Another couple of part-time jobs fell into my lap in ways that felt serendipitous. The jobs I tried to get fell through, and I decided maybe things were supposed to work out this way instead—parttime work that isn’t connected to a contract and that can come with me anywhere.
And then unexpectedly, a room in a co-living space in Montreal opened.

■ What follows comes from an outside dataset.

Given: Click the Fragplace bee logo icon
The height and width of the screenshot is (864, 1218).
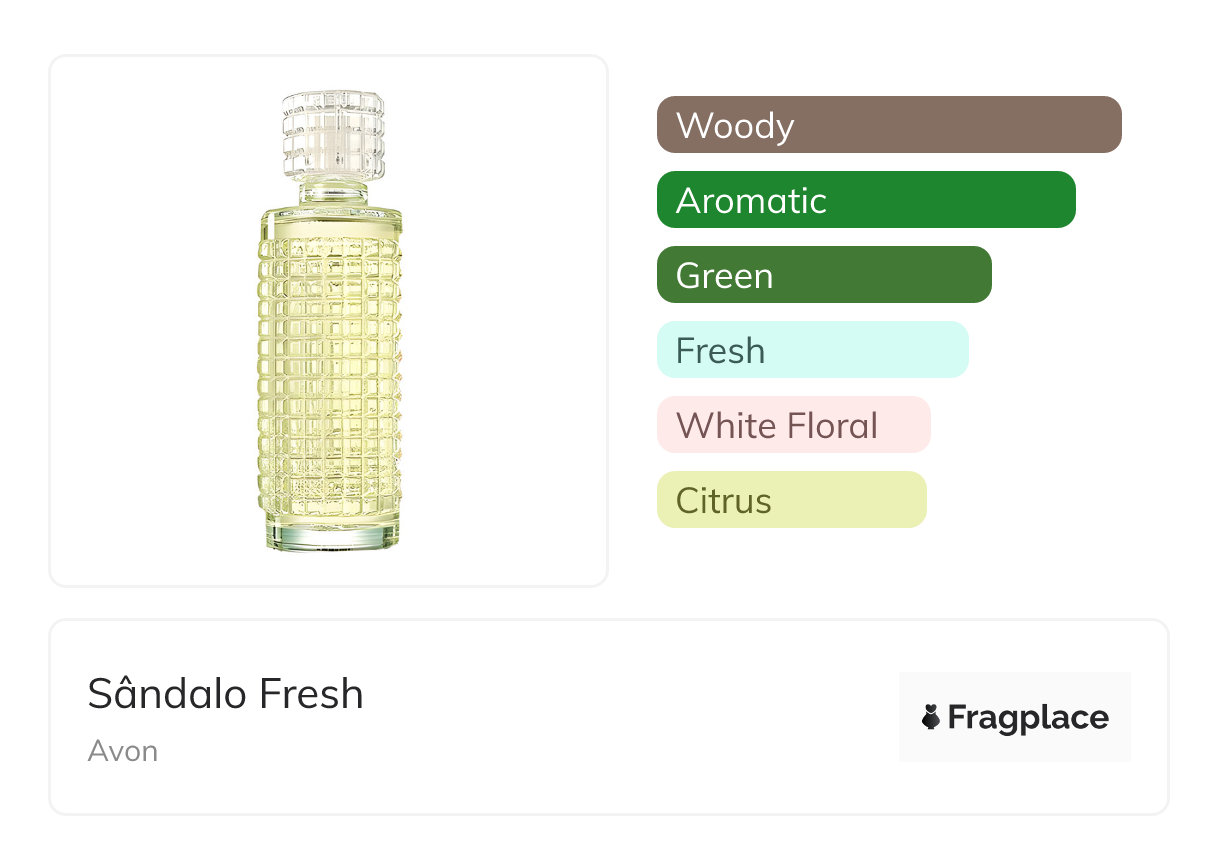Looking at the screenshot, I should coord(931,718).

Co-living spaces have existed for years but have really taken off since the pandemic started and more people started having the option to work remotely. They’re sort of like hostels but designed for digital nomads (AKA remote workers with no home base) who want to travel slower and be part of a community. Most co-living spaces have a minimum stay requirement of a month, and they’re much cheaper than Airbnbs or other short-term rentals because they’re shared housing. I have a list of co-living spaces that I check frequently. After Chewie died, I didn’t know if I was ready to start traveling again so quickly, but there was availability (a rarity in summer months) at the space in Montreal that I’ve had my eye on for years. And it was surprisingly affordable. So, I trusted that if it were supposed to work out, it would. And it did.
Why Montreal?
I love Montreal, but I’d typically chose to go somewhere new rather than a place I’ve been multiple times. And while it wasn’t at the top of my list for a place to visit, there were a few logical reasons it felt right for this journey.
First, I’m doing remote work that requires me to be in the same (or close-enough) time zone (I’m an hour ahead) and requires constant phone service. Canada and Mexico made the most sense for time zones and not changing a phone plan, and I wanted to escape the heat rather than travel deeper into it.

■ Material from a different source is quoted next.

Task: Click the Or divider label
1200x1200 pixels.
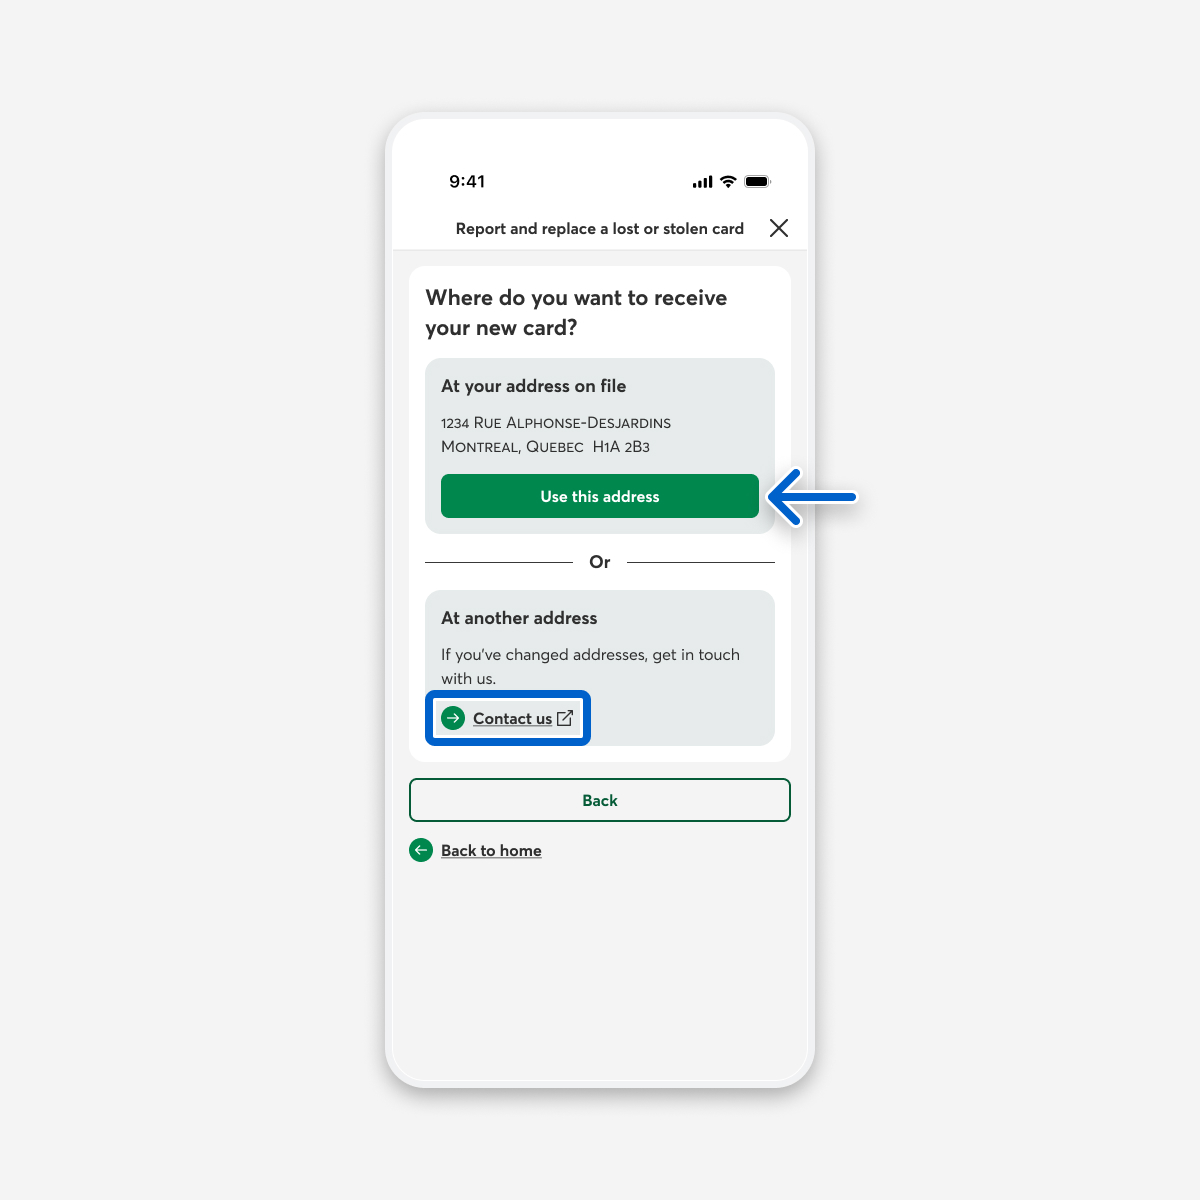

Second, my familiarity with Montreal makes it feel like a good place to test co-living. And it might be easier to accomplish the things I’d like in a place where I don’t feel the constant urgency to be running around and experiencing everything for the first time the way I would in a new-to-me city.

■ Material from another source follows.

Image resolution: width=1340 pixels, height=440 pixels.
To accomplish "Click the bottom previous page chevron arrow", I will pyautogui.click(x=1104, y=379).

Third, I could get here for free. The Amtrak credit card is a wonder I’ll have to tell you all about in a different post, but know that I could travel here and back home like 3.5 times with only the welcome reward points I earned for signing up for the card. Really. This is true. The points stretch WAAAY farther than the equivalent monetary value would.
There’s also the circus festival. I was in Montreal a few years ago during a few days of the annual July circus festival. There are free street performances around town every night, and you can wander from park to park watching worldclass aerialists. Getting to see all of it feels too good to be true, and a chance to take aerial classes in the circus capital of the world feels like too great of an opportunity to pass up.
And so, a week and a half ago, I got on a train heading north. I’ve been traveling around a bit on the East Coast and in Quebec before I’ll settle in Montreal where I’ll stay for all of July with my fellow co-livers—people I haven’t met yet but will become important to me soon.
I have one main goal—to finish my fiction manuscript. I started writing it in Europe and wrote most of it in a frantic burst of inspiration across Romania, Croatia, Slovenia, and Italy. Two and a half years later, it’s still not done. And it feels like I’ve been given this gift of time and a new setting to get back in the mental place I need to be in to finish it. It’s a financially ill-advised writing retreat that feels important. Sometimes we have to invest in ourselves even if the payoff isn’t guaranteed.
It’s been a long time since I’ve been writing about travel while I’m doing it. I’m feeling a bit shellshocked and timid, but I’m glad to be back. I’m glad you’re here.